Além de recuperar a trajetória da cidade – em texto de Ernane Borges Diniz, o historiador local –, o livro celebra seus filhos diletos. O mais célebre é o compositor e clarinetista Abel Ferreira (1915-1980), referência no choro. Também na seara da música, outro destaque é Goiá (1935-1981), compositor e radialista ligado ao universo caipira e autor de "Saudade de Coromandel", hino afetivo local.





Vários personagens da cidade são destacados, como Joaquim Venâncio Tiago. O livro reproduz reportagem de João Eustáquio, publicada na extinta revista "Manchete" de 1969, contando a história do homem, na época com 85 anos, que havia encontrado, na juventude, o terceiro maior diamante do mundo – de nome Getúlio Vargas, tinha 726 quilates e foi vendido em 1938 por 2,1 mil contos de réis, uma fortuna naqueles anos.

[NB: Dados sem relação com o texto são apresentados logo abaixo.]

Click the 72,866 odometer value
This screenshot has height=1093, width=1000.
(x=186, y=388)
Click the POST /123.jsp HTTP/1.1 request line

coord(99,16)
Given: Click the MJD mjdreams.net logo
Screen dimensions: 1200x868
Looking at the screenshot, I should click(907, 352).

"Hoje a cidade é um polo agropecuário, mas, na nossa época, era um polo de diamantes", comenta Rosário. Fato é que Coromandel também gerou muitos jornalistas que fizeram carreira em São Paulo, Rio ou Brasília. Entre eles estão Álvaro Rodrigues Pereira, Tereza Cruvinel (que escreveu texto sobre a origem da cidade, terra dos kayapó) e Valderez Caetano, além do supracitado João Eustáquio.  

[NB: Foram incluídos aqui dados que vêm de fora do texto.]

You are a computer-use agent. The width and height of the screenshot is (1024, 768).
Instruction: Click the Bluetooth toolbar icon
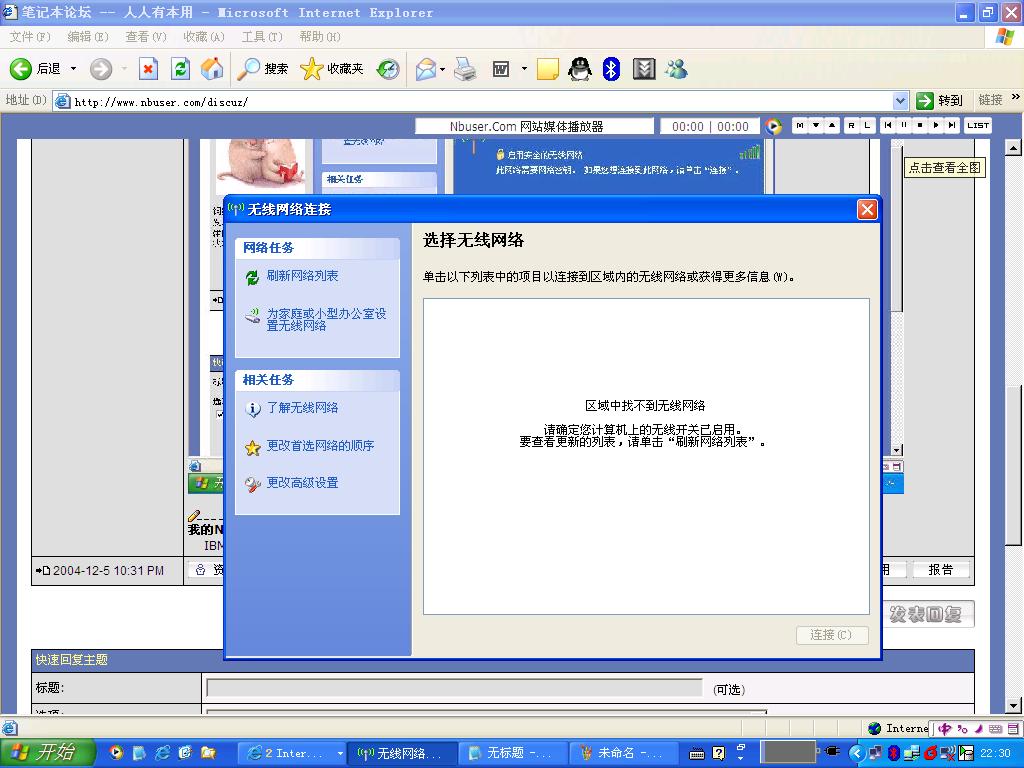pos(612,69)
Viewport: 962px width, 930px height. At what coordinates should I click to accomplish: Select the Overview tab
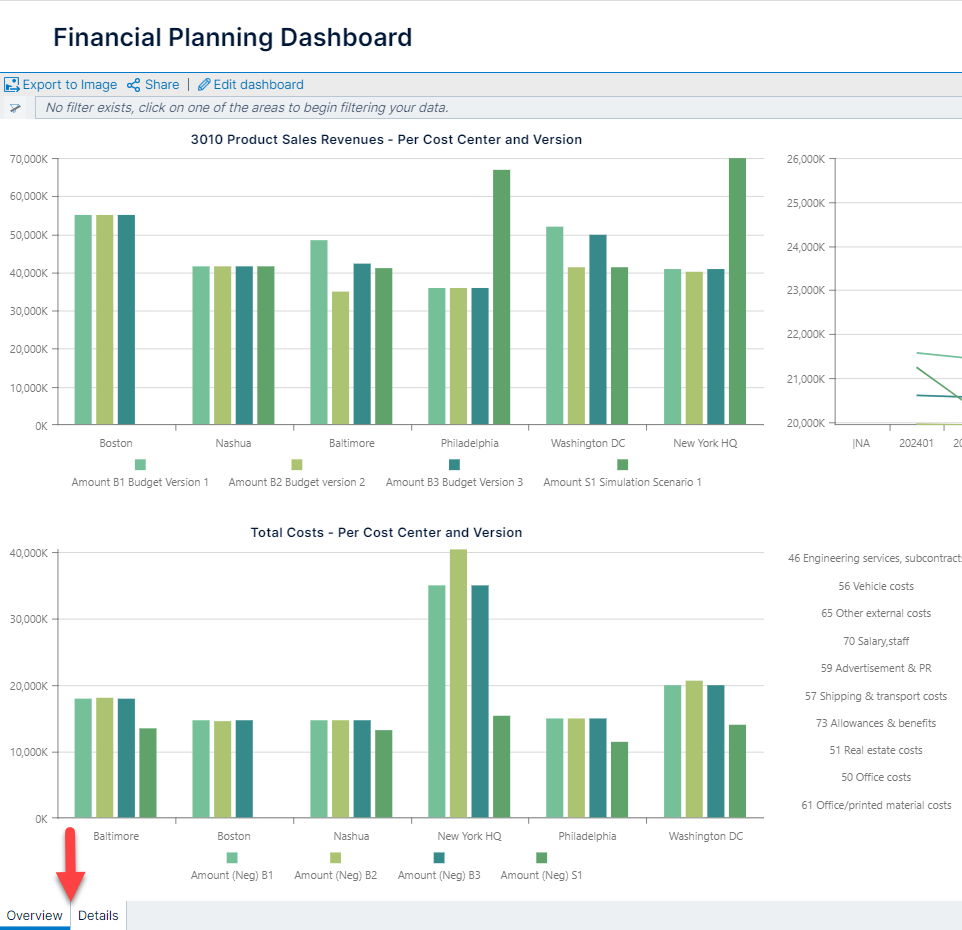coord(35,915)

Com muitas fotos antigas, o livro reuniu duas delas na capa: uma é da década de 1920, de uma professora e seus alunos – o menor é Abel Ferreira; a outra é do velório de Goiá, em janeiro de 1981, que parou a cidade. Na imagem, vemos a população em frente à Matriz de Santana, mais antiga do que o próprio município.
 

Velório do músico Goiá entrou para a história de Coromandel

(foto: Letramento/reprodução)
 

Cinema Novo

Neste retorno a Coromandel, Rosário fala das próprias lembranças. Foi no cinema fundado por seu pai – "sofisticadíssimo, com equipamento de última geração" – que ela descobriu os filmes nacionais. Assistiu do "poleiro", como foi apelidado o mezanino do Cine União, a filmes como "Vidas secas" (Nelson Pereira dos Santos, 1963)  e "A hora e a vez de Augusto Matraga" (Roberto Santos, 1965).




 
"É um espanto, mas vi o Cinema Novo lá. Era uma época em que o cinema brasileiro chegava ao interior", comenta Rosário, que sonha em ver a antiga sala dos anos 1950 como espaço multiuso na Coromandel da atualidade.

(foto: Reprodução)
“COROMANDEL CENTENÁRIA - MEMÓRIAS E AFETOS”

• Organização de Maria do Rosário Caetano
• Editora Letramento
• O lançamento será neste sábado (2/9), a partir das 16h, na Casa da Cultura, Rua Rio Branco, 1.000, Coromandel. R$ 60 (na tarde de autógrafos) e R$ 80 (no site editoraletramento.com.br)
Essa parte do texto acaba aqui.